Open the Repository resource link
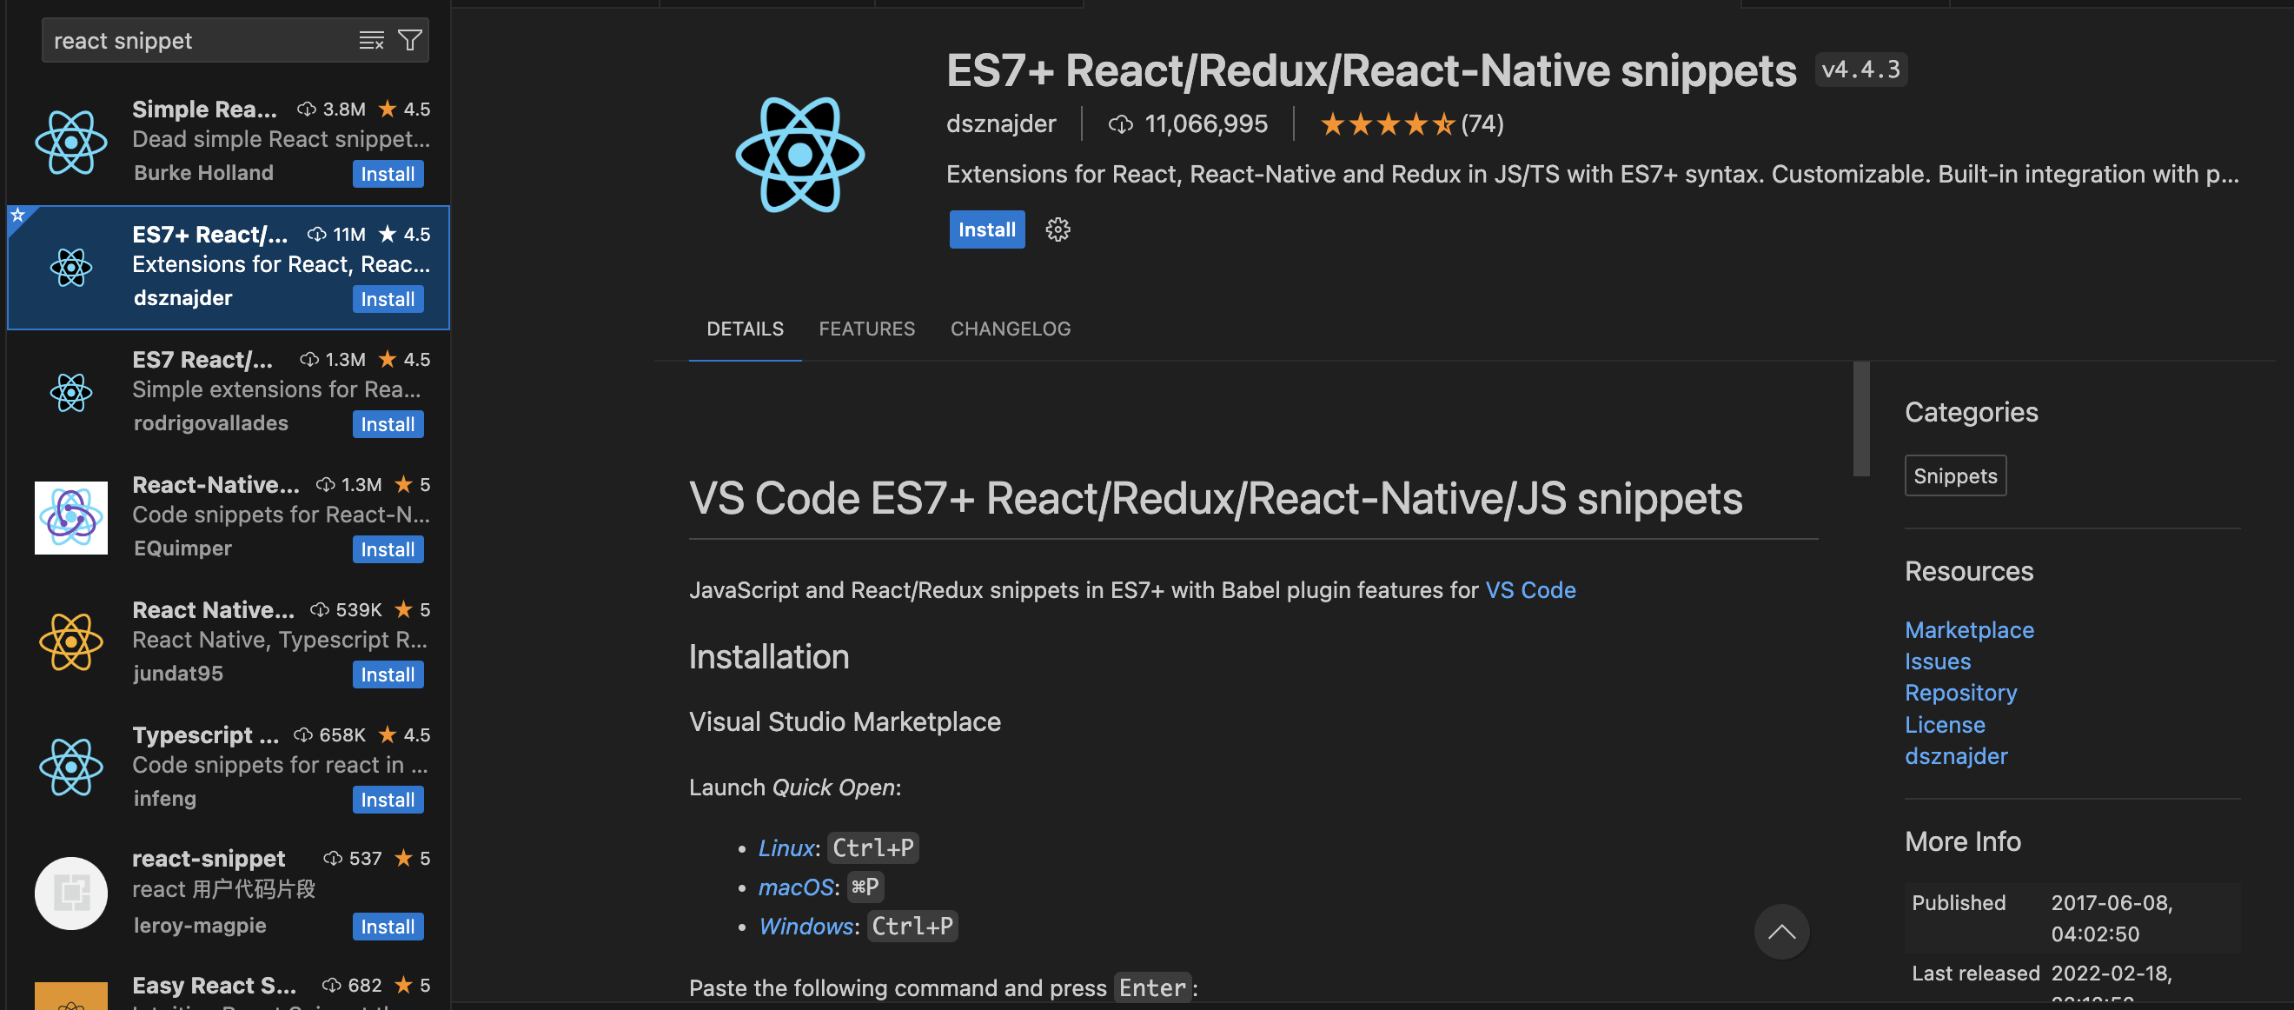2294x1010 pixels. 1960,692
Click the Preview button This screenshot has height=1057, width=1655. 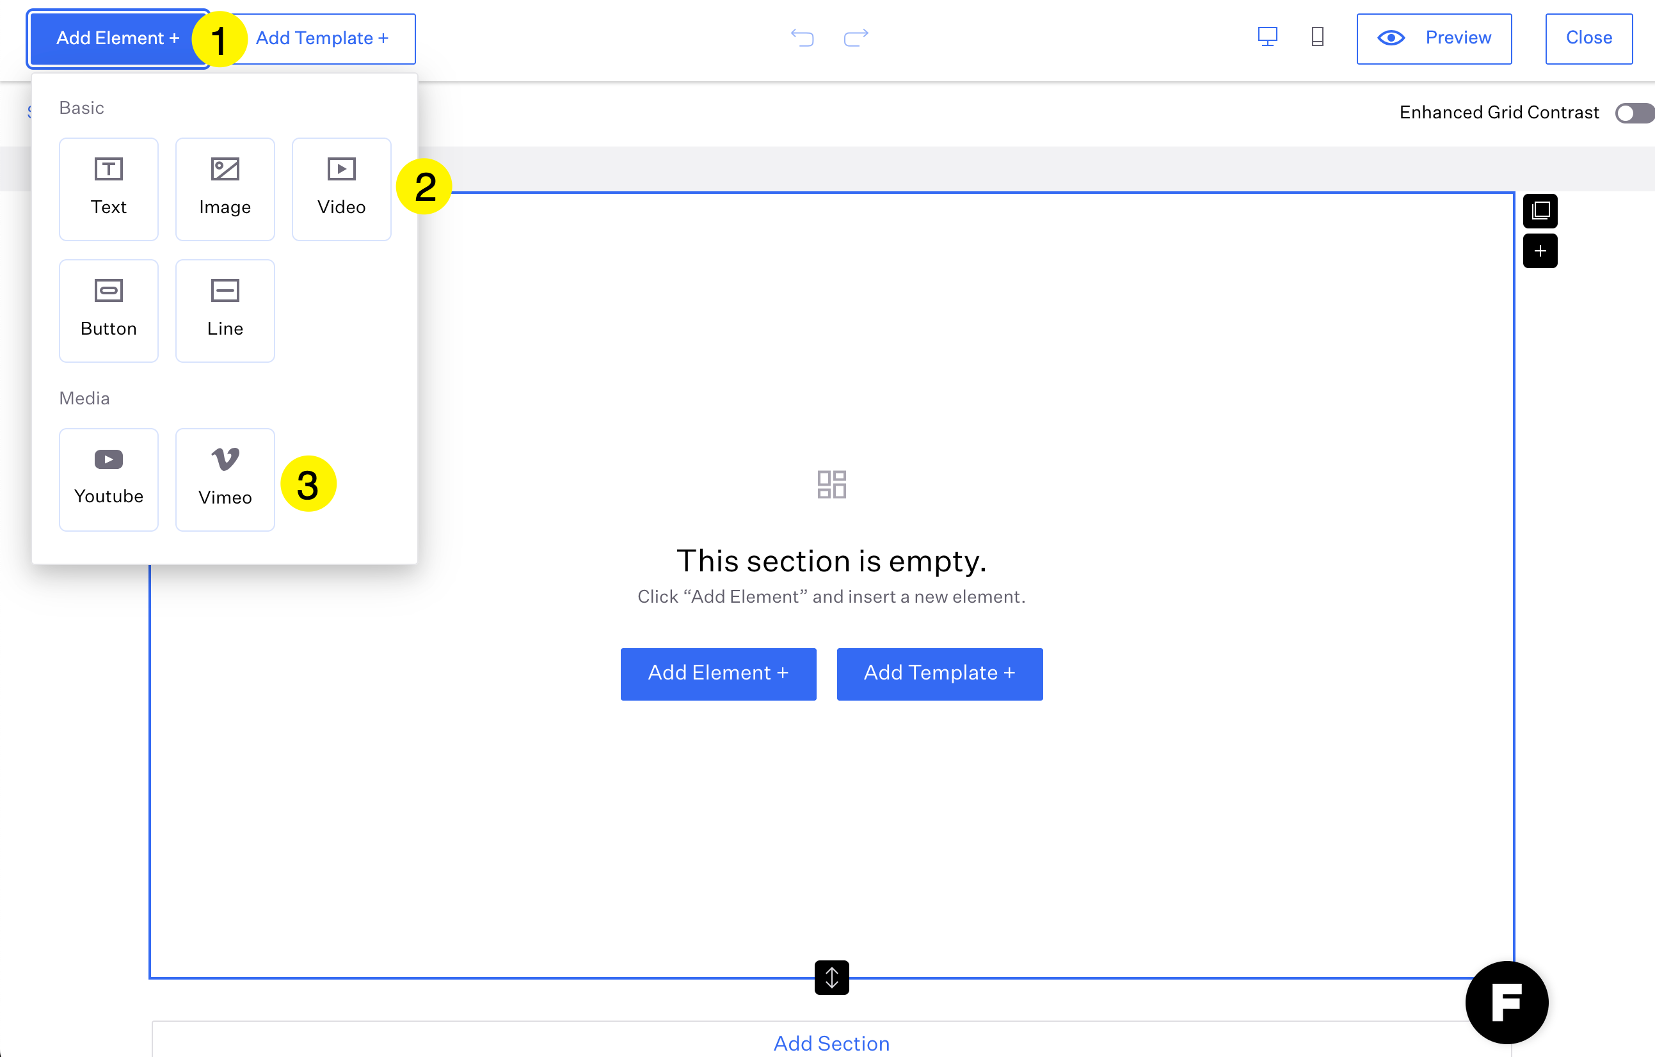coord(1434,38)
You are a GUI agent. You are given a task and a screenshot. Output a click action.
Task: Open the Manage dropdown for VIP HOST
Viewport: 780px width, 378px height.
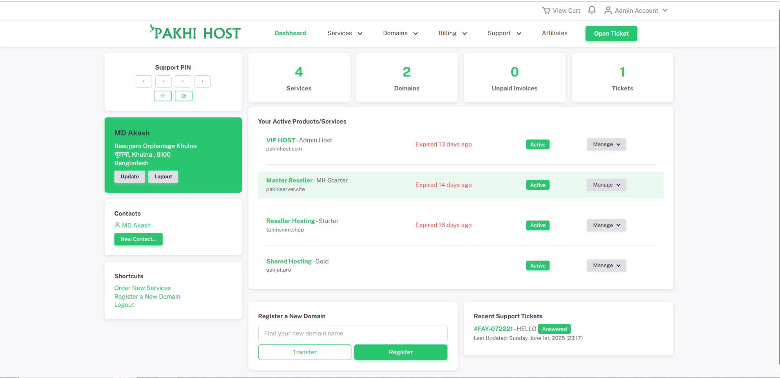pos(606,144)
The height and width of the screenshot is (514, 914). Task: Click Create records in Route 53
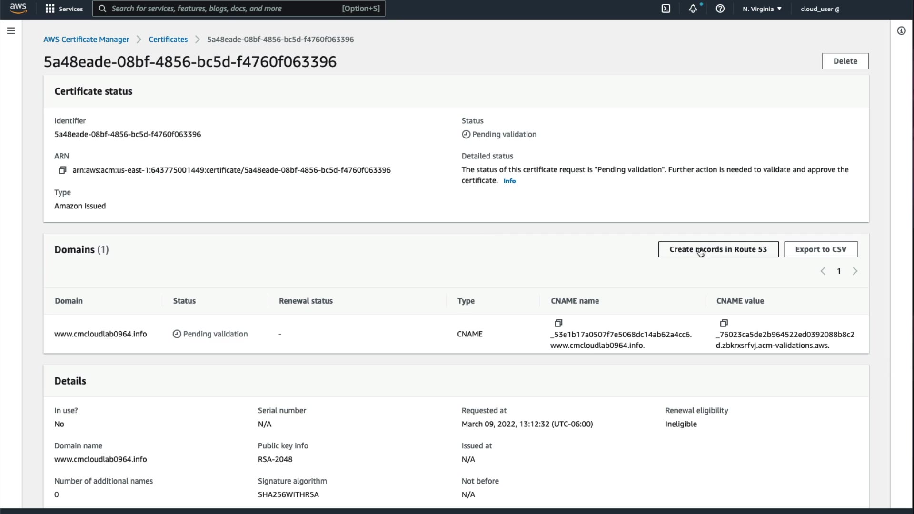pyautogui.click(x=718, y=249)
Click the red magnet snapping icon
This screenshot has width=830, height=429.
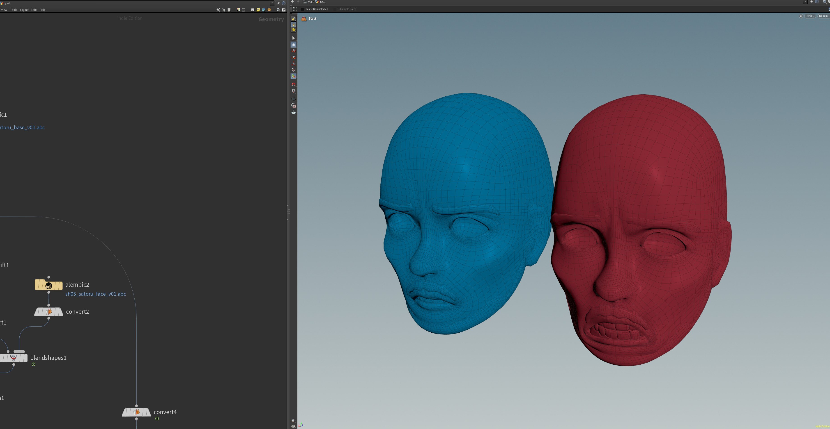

=======

Pictures do not belong in the copy. Repeat exactly each line from the one with "Viewport: 780px width, 378px height." through the end of the listing.

§ RESULT FOR THIS TASK
Viewport: 780px width, 378px height.
pos(606,144)
The height and width of the screenshot is (514, 914). Task: Click Create records in Route 53
pyautogui.click(x=718, y=249)
Click the red magnet snapping icon
This screenshot has width=830, height=429.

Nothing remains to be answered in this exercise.